Я почувствовал, как холодок пробежал по спине. Я продолжил: -223?
— Да.
— 241?
— Да.
Я заспешил.
— 293?
— Да.
— 362?
— Да!
Они были идентичны. Мы одновременно подняли головы от записей. Наши взгляды встретились, а лица расплылись в широких, безмолвных улыбках. Это была совсем не ДНК заезжего туриста. Если только в мои пробы каким-то чудом не попала кровь туземного жителя Гавайев, проводящего каникулы в Раротонга, то перед нами, очевидно, был второй подлинный тип ДНК полинезийцев, который проник в глубины Тихого океана и достиг Островов Кука и Гавайев. Откуда он родом? Чтобы ответить на этот вопрос, потребовалось еще полгода.
Я вылетел назад в Раротонга, больше, чем раньше, уверенный, что мы стоим на пороге открытия тайны, окутывающей происхождение полинезийцев. Здесь Малькольм, у которого я остановился, как и в первый приезд, устроил мне встречу с секретарем премьер-министра. В большинстве стран это было бы совершенно невозможно, но в Раротонга встреча состоялась — на рождественской вечеринке, которую Малькольм организовал на пляже.
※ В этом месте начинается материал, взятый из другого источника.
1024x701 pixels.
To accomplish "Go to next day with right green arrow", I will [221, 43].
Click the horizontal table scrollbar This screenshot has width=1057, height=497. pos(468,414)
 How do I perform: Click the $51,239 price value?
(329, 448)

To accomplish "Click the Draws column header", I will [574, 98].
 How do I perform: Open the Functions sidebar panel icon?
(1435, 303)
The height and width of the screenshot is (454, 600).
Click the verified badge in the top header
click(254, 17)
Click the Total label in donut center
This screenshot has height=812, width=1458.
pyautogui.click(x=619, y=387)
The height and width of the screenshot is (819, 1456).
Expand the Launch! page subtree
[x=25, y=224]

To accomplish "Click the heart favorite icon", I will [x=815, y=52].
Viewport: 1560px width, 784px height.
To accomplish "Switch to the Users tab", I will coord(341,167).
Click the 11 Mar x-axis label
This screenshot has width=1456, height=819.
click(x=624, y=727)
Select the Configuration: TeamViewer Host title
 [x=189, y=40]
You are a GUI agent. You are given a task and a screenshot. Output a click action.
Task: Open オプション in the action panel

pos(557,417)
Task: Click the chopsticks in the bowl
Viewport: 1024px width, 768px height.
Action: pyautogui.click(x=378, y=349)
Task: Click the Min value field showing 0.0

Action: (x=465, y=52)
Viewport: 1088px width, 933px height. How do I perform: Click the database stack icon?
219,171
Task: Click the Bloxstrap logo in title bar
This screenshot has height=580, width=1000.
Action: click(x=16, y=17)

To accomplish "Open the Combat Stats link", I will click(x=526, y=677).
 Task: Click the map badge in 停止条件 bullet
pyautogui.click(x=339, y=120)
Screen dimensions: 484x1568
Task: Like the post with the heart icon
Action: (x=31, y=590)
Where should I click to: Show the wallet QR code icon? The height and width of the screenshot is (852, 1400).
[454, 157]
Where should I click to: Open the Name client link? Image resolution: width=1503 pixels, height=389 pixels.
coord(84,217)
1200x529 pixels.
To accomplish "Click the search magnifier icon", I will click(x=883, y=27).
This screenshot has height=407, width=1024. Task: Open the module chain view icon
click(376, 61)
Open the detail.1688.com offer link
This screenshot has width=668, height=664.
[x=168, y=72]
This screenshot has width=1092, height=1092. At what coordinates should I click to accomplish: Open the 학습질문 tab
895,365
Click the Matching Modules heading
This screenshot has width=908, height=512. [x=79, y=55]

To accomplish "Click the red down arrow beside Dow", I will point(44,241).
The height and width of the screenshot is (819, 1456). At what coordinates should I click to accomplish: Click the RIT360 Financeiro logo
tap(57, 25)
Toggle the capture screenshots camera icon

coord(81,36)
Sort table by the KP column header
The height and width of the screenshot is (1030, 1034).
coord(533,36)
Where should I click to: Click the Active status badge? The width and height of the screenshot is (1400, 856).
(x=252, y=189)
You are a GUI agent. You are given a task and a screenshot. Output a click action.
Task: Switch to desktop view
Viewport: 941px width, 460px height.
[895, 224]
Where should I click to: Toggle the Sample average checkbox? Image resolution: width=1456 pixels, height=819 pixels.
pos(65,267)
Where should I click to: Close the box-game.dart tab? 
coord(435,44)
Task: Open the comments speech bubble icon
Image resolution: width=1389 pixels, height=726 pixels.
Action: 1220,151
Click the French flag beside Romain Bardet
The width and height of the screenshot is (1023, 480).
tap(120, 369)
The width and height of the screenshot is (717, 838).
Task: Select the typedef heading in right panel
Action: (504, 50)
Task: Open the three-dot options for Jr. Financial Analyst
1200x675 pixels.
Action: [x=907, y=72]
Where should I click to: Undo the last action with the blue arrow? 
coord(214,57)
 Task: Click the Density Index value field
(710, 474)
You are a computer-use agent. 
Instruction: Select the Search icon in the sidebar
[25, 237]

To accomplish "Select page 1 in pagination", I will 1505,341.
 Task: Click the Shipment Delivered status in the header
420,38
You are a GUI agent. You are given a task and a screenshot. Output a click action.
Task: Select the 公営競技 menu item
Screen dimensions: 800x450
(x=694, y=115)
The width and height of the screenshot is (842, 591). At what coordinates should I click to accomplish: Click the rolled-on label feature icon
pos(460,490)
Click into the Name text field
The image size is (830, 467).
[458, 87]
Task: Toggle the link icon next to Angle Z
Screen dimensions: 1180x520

Просто замечательно, что я был представлен Тере Тангиити и успел условиться с ним о встрече в самом начале праздника, потому что в навсегда врезавшихся в память воспоминаниях об этой вечеринке нет места налаживанию дипломатических контактов — жива только память о синем цвете: цвете ликера Кюрасао, смешанного с шампанским — то есть о коктейле «Голубая лагуна». «Голубая лагуна», омлет с дарами моря и моя пищеварительная система — три несовместимые вещи. Я считаю, что сделал тогда интересное научное открытие — неважно, что именно используют для придания цвета ликеру Кюрасао, желудок человека переварить эту субстанцию не в силах. С тех пор минуло десять лет, но меня по-прежнему начинает подташнивать при одном виде «Голубой лагуны».